Maxima: Customized takewhile

Question

I could not find any documentation for takewhile in Maxima.So, I tried writing my own which gives both elements and their position.It starts taking from anywhere in list as soon as the criteria is satisfied. I ended up with two functions with subtle difference,

takewhile(x,p):=block([s:1,temp:[],temp1:[],count:1,xx:create_list([x[i],i],i,makelist(i,i,length(x)))],
                    for i in xx do if apply(p,[first(i)])  then temp:cons(i,temp) ,temp:reverse(temp),
                    if(length(temp)>=2 and flatten(temp)#[]) then
                    (while(count<length(temp) and last(temp[s])+1=last(temp[s+1]) ) do
                    (temp1:cons(temp[s],temp1),count:count+1,s:s+1),
                    if(s<=length(temp)) then (temp1:cons(temp[s],temp1)) else print("Exceeded")) else temp1:temp,reverse(temp1))$

Usage :: takewhile([2,1,2,3,4,5,7,4,1,4,5,2,1,7,8],lambda([x],x>3));

OUTPUT :: [[4,5],[5,6],[7,7],[4,8]]

and second as,

takewhile1(x,p):=block([s:1,temp:[],temp1:[],count:1,xx:create_list([x[i],i],i,makelist(i,i,length(x)))],
                for i in xx do (if parse_string(concat(first(i),p))  then temp:cons(i,temp)) ,temp:reverse(temp),
                if(length(temp)>=2 and flatten(temp)#[]) then 
                (while(last(temp[s])+1=last(temp[s+1]) and count<length(temp)) do 
                (temp1:cons(temp[s],temp1),count:count+1,s:s+1),
                if(s<length(temp)) then temp1:cons(temp[s],temp1)) else temp1:temp,reverse(temp1))$

Usage :: takewhile1([2,1,2,3,4,5,7,4,1,4,5,2,1,7,8],\<5);

OUTPUT :: [[2,1],[1,2],[2,3],[3,4],[4,5]]

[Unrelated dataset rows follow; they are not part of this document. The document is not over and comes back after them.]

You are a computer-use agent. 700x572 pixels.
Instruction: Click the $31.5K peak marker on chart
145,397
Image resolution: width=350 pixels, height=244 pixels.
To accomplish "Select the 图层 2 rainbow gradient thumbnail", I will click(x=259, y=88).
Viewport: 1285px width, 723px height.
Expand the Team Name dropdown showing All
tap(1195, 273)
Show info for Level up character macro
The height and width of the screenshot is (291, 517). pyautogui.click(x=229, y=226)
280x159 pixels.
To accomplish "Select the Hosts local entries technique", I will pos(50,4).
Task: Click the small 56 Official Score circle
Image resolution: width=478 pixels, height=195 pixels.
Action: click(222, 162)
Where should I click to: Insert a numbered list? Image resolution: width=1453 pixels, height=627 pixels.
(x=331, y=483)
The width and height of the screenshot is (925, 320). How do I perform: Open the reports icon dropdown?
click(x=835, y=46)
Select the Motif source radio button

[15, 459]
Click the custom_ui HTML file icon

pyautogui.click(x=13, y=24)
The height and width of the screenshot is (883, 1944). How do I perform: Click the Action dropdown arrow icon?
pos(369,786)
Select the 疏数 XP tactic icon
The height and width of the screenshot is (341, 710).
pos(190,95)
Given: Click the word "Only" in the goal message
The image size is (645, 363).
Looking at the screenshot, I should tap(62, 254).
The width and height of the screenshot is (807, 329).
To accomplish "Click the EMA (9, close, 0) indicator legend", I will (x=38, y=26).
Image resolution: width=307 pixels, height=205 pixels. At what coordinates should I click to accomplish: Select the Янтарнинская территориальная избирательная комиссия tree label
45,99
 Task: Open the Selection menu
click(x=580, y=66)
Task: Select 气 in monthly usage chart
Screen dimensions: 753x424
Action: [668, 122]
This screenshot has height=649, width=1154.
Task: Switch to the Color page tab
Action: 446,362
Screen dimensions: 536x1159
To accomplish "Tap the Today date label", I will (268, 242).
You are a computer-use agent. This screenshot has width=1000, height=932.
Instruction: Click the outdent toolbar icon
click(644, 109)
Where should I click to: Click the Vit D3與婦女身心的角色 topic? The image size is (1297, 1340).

The subtle difference is in terms of using parse_string to create lambda function instead of applying the lambda taken as parameter from function.

Problem :I can do,

takewhile([2,1,2,3,4,5,7,4,1,4,5,2,1,7,8],lambda([x],x^2+3*x>6));

OUTPUT :: [[2,1]]

But i am not getting how I shall achieve it if I am using takewhile1 as it returns,

concat: argument must be an atom; found ^2>5

score 2 · Answer 1 · answered Mar 20 '14 at 17:05

2

Constructing expressions via concat and evaluating them via parse_string is almost certainly not a good way to solve the problem. My advice is don't bother trying to figure out why takewhile1 doesn't work, it's not worth the trouble.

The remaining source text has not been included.